Southport killer's parents failed girls, families say

Bebe King, Elsie Dot Stancombe and Alice da Silva Aguiar were killed in the 29 July 2024 attackImage source, Family photos
Image caption,

Bebe King, Elsie Dot Stancombe and Alice da Silva Aguiar were killed in the 29 July 2024 attack

  • Published

The families of the three girls murdered in the Southport attacks have condemned the killer's parents for failing to take responsibility and "staying silent" when they knew how dangerous their son was.

Elsie Dot Stancombe, seven, Bebe King, six, and Alice da Silva Aguiar, nine, were killed by Axel Rudakubana, then 17, in a knife attack in 2024.

The girls' families said "deeply distressing" evidence from the killer's parents, heard at the Southport Inquiry, showed "this tragedy was not inevitable. It was the result of neglect".

The killer's parents apologised to the families at the hearing, saying they were "profoundly sorry" for their "failure".

Elsie's parents, Jenni and David Stancombe, said they believed the killer's parents, Alphonse Rudakubana and Laetitia Muzayire, "should be held to account for what they allowed to happen".

"They knew how dangerous he was, yet they stayed silent," they said.

"They failed not only as parents but as members of our society."

The killer's parents "knew his behaviour was escalating" in the months, weeks, and days before the attack, they said, "and still, they did nothing".

They accused them of showing "no real remorse or acceptance of the devastation their son caused".

Bunches of flowers and teddies lined up against a wall next to a road sign reading Tithebarn Road.Image source, PA Media
Image caption,

The girls' families said the evidence at the inquiry into the killings was "deeply distressing"

Alex and Sergio Aguiar said the system had failed their beloved Alice, Bebe and Elsie.

"This tragedy was not inevitable," they said.

"It was the result of neglect - neglect by those who should have known better, and by a system that repeatedly ignored warning signs.

"The institutions and authorities whose role it is to safeguard children failed in their most essential function and because of those failures, we have lost everything."

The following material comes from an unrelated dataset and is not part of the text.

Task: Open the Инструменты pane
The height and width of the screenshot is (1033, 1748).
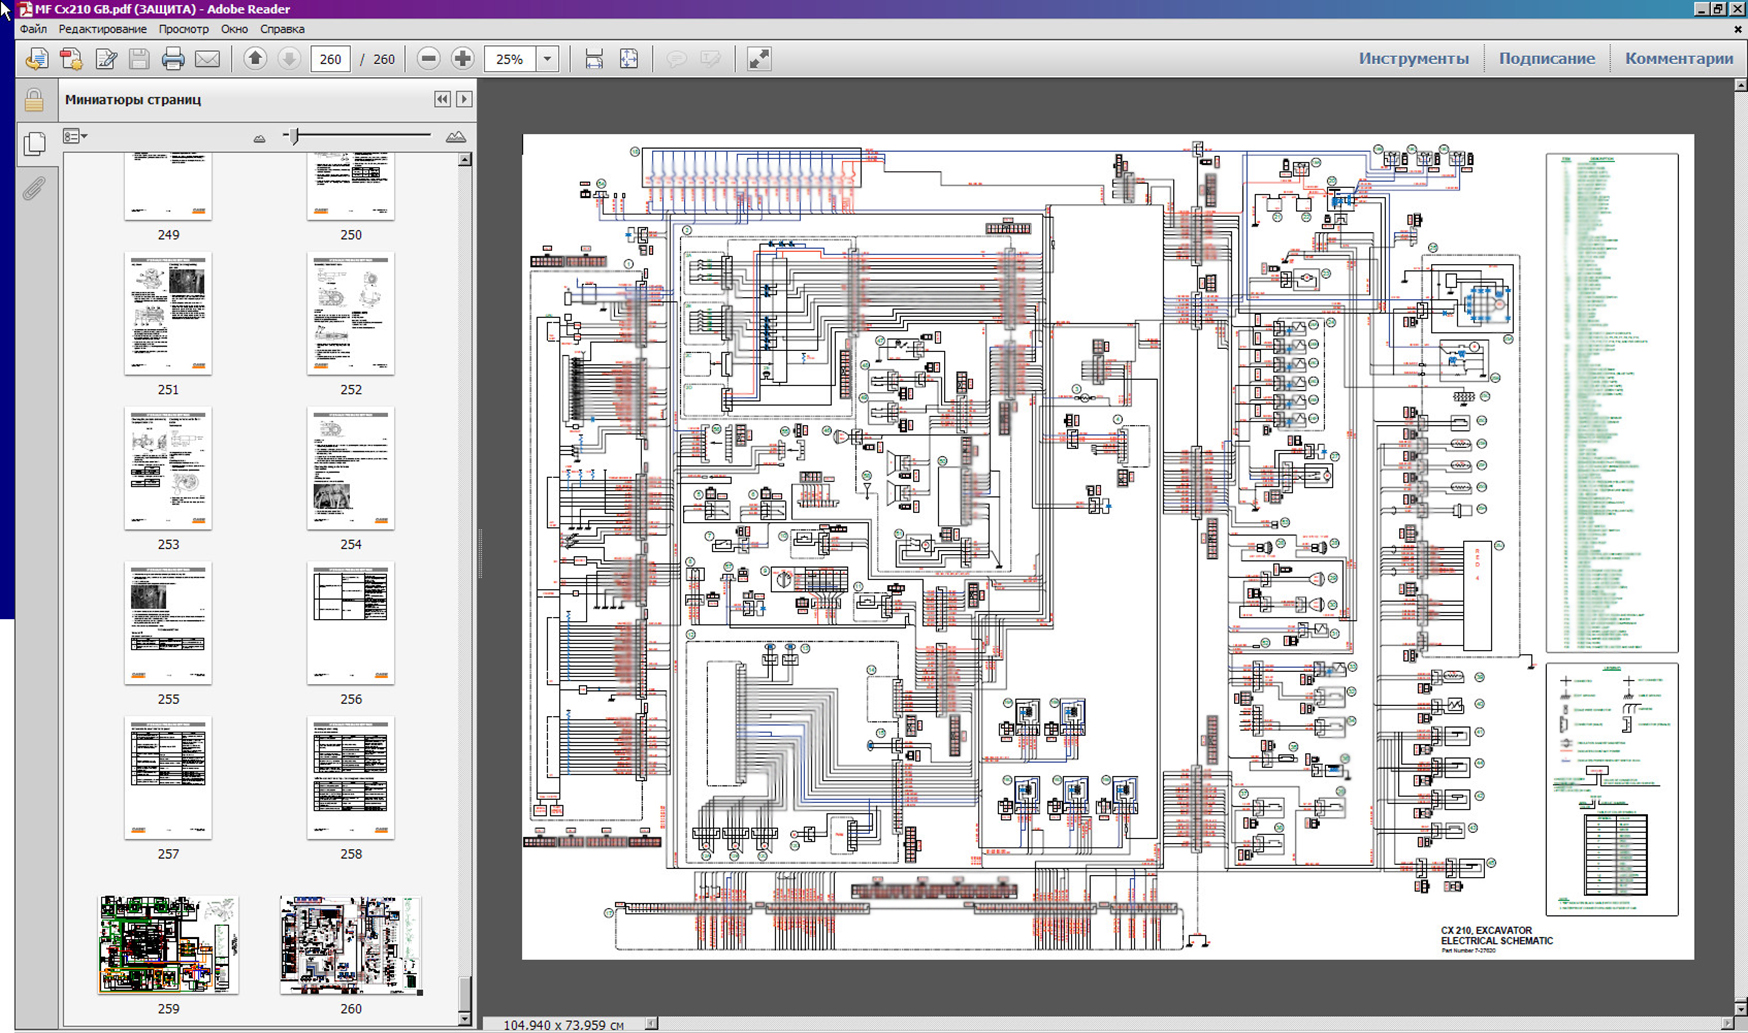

Bebe's parents, Lauren and Ben King, added: "What we're struggling to comprehend is not just [the killer's parents'] failure then, but their failure now - to acknowledge, to take responsibility, to face up to what they allowed to happen.

"But this isn't just about the actions of one family.

"This is about the repeated failings of agencies and professionals who should have known better - who did know better - and still did nothing."

'Desperately sorry'

The statements followed Mr Rudakubana and Ms Muzayire giving evidence at the public inquiry into the killings.

The couple who gave their evidence via videolink, which could be heard but not seen by the public and press, both apologised to the victims' families.

Ms Muzayire, who moved to the UK from Rwanda with her husband in 2002, said her family had come to the inquiry with "broken hearts".

"There are no words that can ever be enough to express our grief and remorse for the children whose lives were taken or forever changed by our son's actions," she said.

She said there were "many things" she and her husband wished they had done differently.

"[For] our failure, we are profoundly sorry," she added.

During his second day of evidence, Mr Rudakubana said he was "desperately sorry" for the families of the victims, and was "so ashamed" he "lost the courage to save their little angels".

Nicholas Bowen KC, representing the bereaved families, told him: "They have complete disdain for your excuses and the manner in which you have answered questions."

Mr Bowen was then stopped by inquiry chairman Sir Adrian Fulford, who told him: "That's not appropriate at all."

The girls' parents issued their statements as the inquiry concluded its first phase. A second phase of the inquiry is expected to focus on the risk posed by young people with a fixation or obsession with acts of extreme violence.

Rudakubana, 18, is serving a minimum 52-year sentence for the murders.